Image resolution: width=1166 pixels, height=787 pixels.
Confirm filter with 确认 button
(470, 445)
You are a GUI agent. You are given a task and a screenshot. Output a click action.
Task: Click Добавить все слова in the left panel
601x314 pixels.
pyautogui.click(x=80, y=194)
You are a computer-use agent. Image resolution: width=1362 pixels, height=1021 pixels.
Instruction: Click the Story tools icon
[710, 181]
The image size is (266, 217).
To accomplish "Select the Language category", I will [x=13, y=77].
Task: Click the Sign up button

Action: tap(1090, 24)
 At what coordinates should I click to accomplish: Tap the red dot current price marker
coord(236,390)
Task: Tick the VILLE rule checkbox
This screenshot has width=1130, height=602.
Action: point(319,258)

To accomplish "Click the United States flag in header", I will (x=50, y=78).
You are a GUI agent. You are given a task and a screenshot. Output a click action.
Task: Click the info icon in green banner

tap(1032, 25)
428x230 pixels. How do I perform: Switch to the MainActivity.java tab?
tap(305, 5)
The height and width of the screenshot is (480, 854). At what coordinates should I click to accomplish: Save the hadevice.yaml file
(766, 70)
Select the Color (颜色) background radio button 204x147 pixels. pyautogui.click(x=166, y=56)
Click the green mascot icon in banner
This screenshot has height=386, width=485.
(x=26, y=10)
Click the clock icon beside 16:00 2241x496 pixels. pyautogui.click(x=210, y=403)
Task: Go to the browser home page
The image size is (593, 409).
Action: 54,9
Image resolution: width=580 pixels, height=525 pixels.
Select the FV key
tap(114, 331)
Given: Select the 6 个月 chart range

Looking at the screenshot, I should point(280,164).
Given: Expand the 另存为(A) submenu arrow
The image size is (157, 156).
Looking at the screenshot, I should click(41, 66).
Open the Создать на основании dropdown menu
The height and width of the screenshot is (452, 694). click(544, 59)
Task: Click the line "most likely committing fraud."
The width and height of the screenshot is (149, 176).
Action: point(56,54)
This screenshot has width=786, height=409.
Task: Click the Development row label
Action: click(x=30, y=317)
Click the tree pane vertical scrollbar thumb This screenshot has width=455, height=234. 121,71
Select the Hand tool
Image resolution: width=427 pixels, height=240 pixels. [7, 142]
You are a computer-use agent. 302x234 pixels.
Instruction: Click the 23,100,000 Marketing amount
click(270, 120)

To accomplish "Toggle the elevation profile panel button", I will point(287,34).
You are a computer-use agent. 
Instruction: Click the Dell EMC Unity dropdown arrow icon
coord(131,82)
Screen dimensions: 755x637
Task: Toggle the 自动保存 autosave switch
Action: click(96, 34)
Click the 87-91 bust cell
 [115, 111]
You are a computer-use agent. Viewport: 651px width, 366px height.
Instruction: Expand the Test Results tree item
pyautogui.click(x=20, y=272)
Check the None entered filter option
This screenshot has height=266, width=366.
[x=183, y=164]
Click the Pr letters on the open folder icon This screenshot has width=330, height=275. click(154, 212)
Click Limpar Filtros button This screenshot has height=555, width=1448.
########
Task requirements |
The line with "Given: Expand the 另存为(A) submenu arrow" marks the end; reproduce exactly every line from the start of the entries up to it, that line included.

Response below |
Image resolution: width=1166 pixels, height=787 pixels.
Confirm filter with 确认 button
(470, 445)
You are a GUI agent. You are given a task and a screenshot. Output a click action.
Task: Click Добавить все слова in the left panel
601x314 pixels.
pyautogui.click(x=80, y=194)
You are a computer-use agent. Image resolution: width=1362 pixels, height=1021 pixels.
Instruction: Click the Story tools icon
[710, 181]
The image size is (266, 217).
To accomplish "Select the Language category", I will [x=13, y=77].
Task: Click the Sign up button

Action: tap(1090, 24)
 At what coordinates should I click to accomplish: Tap the red dot current price marker
coord(236,390)
Task: Tick the VILLE rule checkbox
This screenshot has width=1130, height=602.
Action: point(319,258)

To accomplish "Click the United States flag in header", I will (x=50, y=78).
You are a GUI agent. You are given a task and a screenshot. Output a click action.
Task: Click the info icon in green banner

tap(1032, 25)
428x230 pixels. How do I perform: Switch to the MainActivity.java tab?
tap(305, 5)
The height and width of the screenshot is (480, 854). At what coordinates should I click to accomplish: Save the hadevice.yaml file
(766, 70)
Select the Color (颜色) background radio button 204x147 pixels. pyautogui.click(x=166, y=56)
Click the green mascot icon in banner
This screenshot has height=386, width=485.
(x=26, y=10)
Click the clock icon beside 16:00 2241x496 pixels. pyautogui.click(x=210, y=403)
Task: Go to the browser home page
The image size is (593, 409).
Action: 54,9
Image resolution: width=580 pixels, height=525 pixels.
Select the FV key
tap(114, 331)
Given: Select the 6 个月 chart range

Looking at the screenshot, I should point(280,164).
Given: Expand the 另存为(A) submenu arrow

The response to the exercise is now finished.